Esta pregunta ha vuelto desde entonces muchas veces a mi conciencia. ¿Por qué es importante la cabra de Jordi Benito? Tendido en la cama, en la oscuridad, pienso en esa pregunta y me digo “Oh, bueno, es como si me preguntasen por qué soy importante yo… Oh, bueno, la palabra adecuada probablemente no sea importante. Y si las obras plásticas, o las esculturas, pudieran ser explicadas cabal y racionalmente con palabras, entonces esas obras serían innecesarias, por redundantes. No sería preciso dibujar, ni pintar, ni crear espacios ni happenings, bastaría con hablar, escribir, describir. Si puedes describir y explicar la sonrisa de la Monalisa, sería tonto tomarse la molestia de pintarla.
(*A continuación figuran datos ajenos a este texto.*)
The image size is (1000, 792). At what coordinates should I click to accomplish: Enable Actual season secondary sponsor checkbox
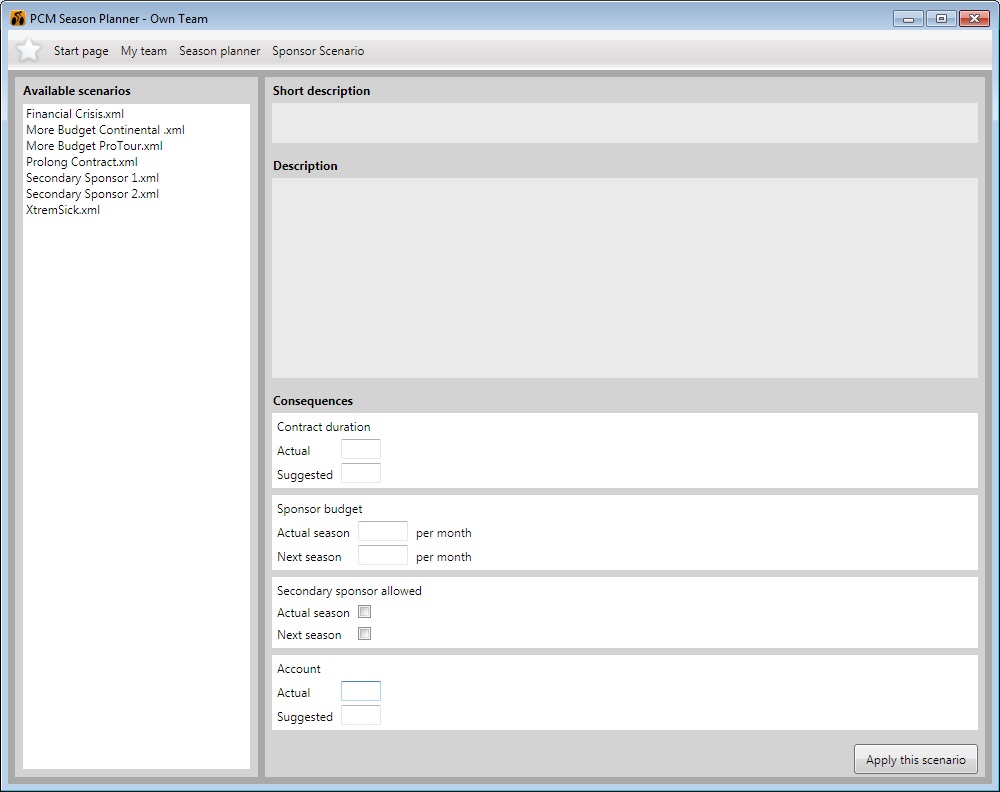pos(365,612)
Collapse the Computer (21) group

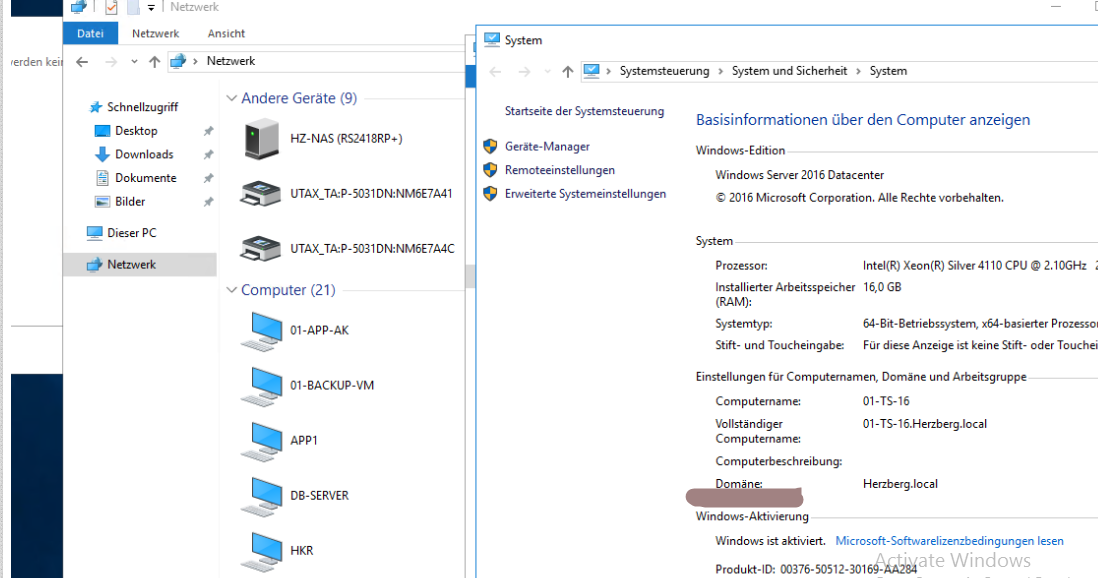pyautogui.click(x=232, y=291)
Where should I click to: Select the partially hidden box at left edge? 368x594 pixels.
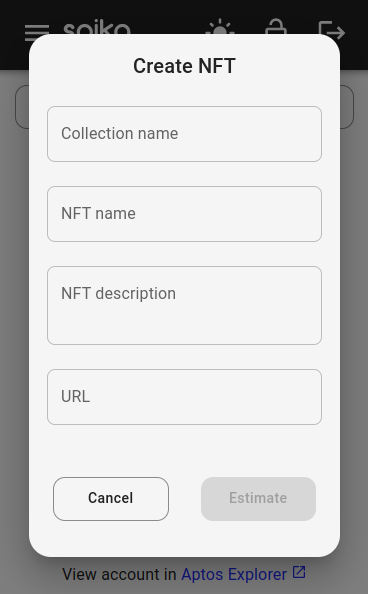(x=22, y=107)
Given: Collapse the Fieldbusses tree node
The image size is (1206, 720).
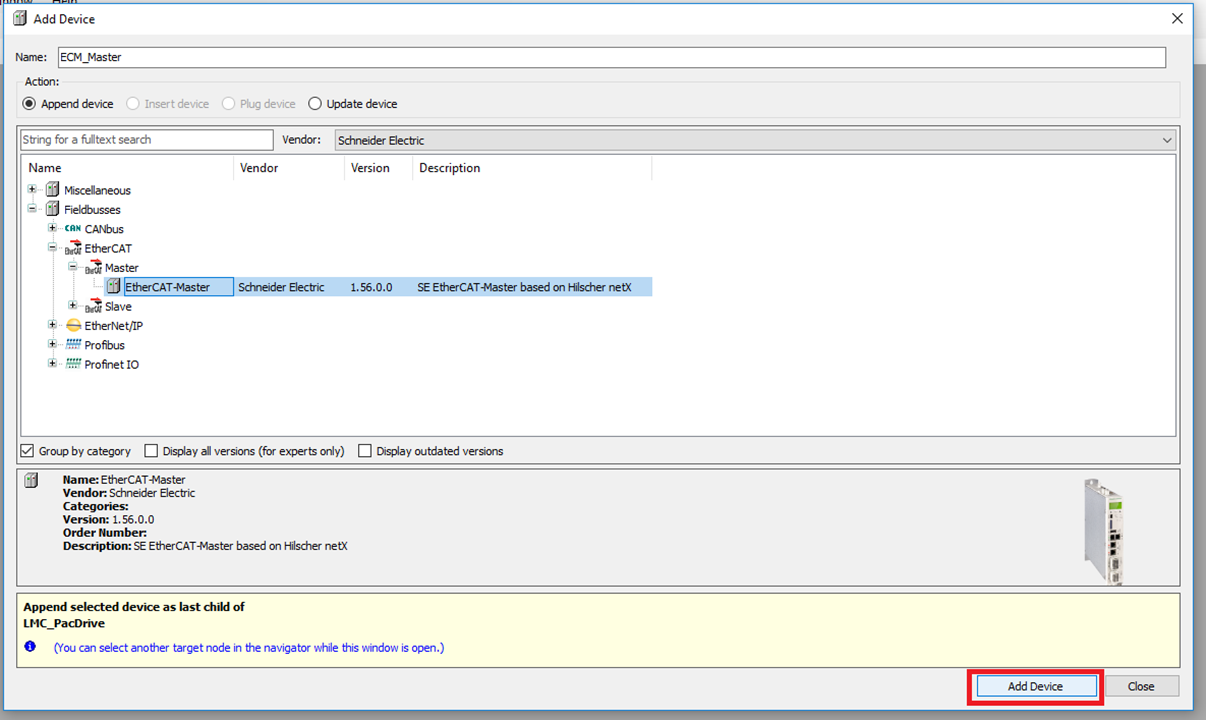Looking at the screenshot, I should pos(33,210).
Pero resulta que también hay cosas, todo un mundo, más allá de las palabras. 

Cosas como las que hacía, en su práctica artística, Jordi Benito. Practicaba un arte de la acción masoquista y salvaje, que empezó arrojándose violentamente contra una pared –a veces dura, a veces blanda, para que su cuerpo dejase en ella alguna huella--, y, más adelante, clavándose con un martillo la mano izquierda contra la tapa de un piano, y, más adelante todavía, para espanto del público —entre el que yo figuraba, boquiabierto y electrizado—, al introducirse en el cadáver aún caliente de un buey recién ejecutado, cuya sangre aún corría humeando por el pavimento, no sé si el de la sala Metrònom de Barcelona o el pavimento de una pesadilla, abriéndose paso con codos y rodillas en las entrañas aún palpitantes y se quedaba allí dentro, encogido, fetal y supongo que horrorizado de asco y compasión, cuando no de terror, mientras los altavoces difundían por el recinto el tema de La cabalgata de las valkirias a toda estridencia, todo esto supongo que con el propósito de experimentar y hacernos contemplar, hacernos intuir, una vivencia telúrica, extrema y desesperada, próxima a la muerte y en las antípodas de la rutina, de los disgustos y placeres convencionales propios de nuestra vida plausible, de pasiones templadas y sensatas, que a espíritus como el suyo debía de parecerles un tibio aburrimiento.

Murió prematuramente en el año 2008, pero de vez en cuando, no con mucha frecuencia, veo alguna de sus obras calamitosas aquí y allá, pianos de cola en compañía de burros o toros o caballos disecados, abrigados con una manta militar, y le recuerdo con respeto porque si bien aquellos happenings eran desagradables, por lo menos Jordi era valiente y consecuente con su idea sacrificial, ritual y estentórea del arte.

Los descuartizamientos de animales y transformación de una kunsthalle en un matadero, y otras cosas extravagantes que hacía, eran manifestaciones tardías de un romanticismo torturado, y signos de la búsqueda de un lugar, entre efluvios de sangre derramada y crepúsculo de los dioses, de una posición inaccesible al kitsch.